Who said anything about carrying 20Kg of stuff in panniers? I did 2 weeks unsupported and rode my Pinarello with no panniers. I did loop rides and out and backs and had an amazing trip. 

My point is that unless you need luxury hotels and meals you can save thousands. It really isn't that difficult.


----------



## burgrat (Nov 18, 2005)

Beaker13, where did you base your trip? I like your idea of staying somewhere central and riding out from there daily.


----------



## Beaker13 (Dec 23, 2009)

In the Pyrenees, ibstayed at a small B&B called velopyrenees. Check outbtheir website. They have tremendous food, offer routes with laminated maps, and are pretty centrally located. 

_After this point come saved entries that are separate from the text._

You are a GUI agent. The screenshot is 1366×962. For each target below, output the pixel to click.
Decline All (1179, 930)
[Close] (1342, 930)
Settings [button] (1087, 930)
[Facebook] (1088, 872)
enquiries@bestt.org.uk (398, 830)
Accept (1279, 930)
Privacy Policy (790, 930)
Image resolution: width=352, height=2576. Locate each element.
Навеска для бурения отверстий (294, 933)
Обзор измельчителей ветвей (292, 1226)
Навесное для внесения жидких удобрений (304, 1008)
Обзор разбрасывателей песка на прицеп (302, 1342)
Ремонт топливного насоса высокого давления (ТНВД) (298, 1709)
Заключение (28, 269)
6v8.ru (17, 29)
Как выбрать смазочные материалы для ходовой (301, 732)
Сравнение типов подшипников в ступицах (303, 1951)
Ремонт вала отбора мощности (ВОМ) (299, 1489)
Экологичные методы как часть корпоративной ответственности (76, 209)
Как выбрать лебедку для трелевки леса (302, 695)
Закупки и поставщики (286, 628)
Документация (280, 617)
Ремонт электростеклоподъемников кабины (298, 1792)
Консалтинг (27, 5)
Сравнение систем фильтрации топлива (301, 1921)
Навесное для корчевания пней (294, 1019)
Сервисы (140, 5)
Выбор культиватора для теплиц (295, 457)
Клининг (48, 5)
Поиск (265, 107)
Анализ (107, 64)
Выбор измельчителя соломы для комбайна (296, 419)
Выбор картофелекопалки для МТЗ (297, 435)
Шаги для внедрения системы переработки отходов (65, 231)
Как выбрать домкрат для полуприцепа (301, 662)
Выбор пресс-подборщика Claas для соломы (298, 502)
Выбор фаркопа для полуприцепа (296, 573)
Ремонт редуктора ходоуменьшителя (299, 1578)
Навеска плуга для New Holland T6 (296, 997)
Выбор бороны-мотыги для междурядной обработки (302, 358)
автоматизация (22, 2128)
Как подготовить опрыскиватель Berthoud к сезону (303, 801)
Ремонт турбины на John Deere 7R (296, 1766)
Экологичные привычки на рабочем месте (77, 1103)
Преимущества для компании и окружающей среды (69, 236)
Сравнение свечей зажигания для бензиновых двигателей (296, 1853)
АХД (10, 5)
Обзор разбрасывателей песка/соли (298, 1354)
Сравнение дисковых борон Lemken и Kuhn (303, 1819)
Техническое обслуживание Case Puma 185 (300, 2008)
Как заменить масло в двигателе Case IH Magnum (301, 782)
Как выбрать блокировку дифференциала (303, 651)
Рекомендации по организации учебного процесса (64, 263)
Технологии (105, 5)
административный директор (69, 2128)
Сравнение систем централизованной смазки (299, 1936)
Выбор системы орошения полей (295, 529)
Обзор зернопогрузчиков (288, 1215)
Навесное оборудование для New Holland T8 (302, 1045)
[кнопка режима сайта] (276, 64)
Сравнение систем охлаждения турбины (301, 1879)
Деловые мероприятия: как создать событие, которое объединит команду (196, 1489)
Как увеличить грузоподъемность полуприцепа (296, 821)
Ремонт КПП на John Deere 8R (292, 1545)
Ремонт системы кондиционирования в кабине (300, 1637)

In the alps I just found campsites near the routes I was planning and rode from there. It's not that hard to find and reserve campsites on line. 

I found kemwel to be the cheapest car rental and they book thru europcar so picking up and dropping off was super easy.


----------



## deepakvrao (Dec 18, 2008)

Beaker13 said:


> Most tour companies will do some of the climbs but typically, no, they will not offer that much climbing.
> 
> Who said anything about carrying 20Kg of stuff in panniers? I did 2 weeks unsupported and rode my Pinarello with no panniers. I did loop rides and out and backs and had an amazing trip.
> 
> My point is that unless you need luxury hotels and meals you can save thousands. It really isn't that difficult.



That'swhat we did for the Alps and the Jura too. Worked out really inexpensive.

Thanks for the tip about Kemwel. Great prices. Will use them for our trips in 2013.


----------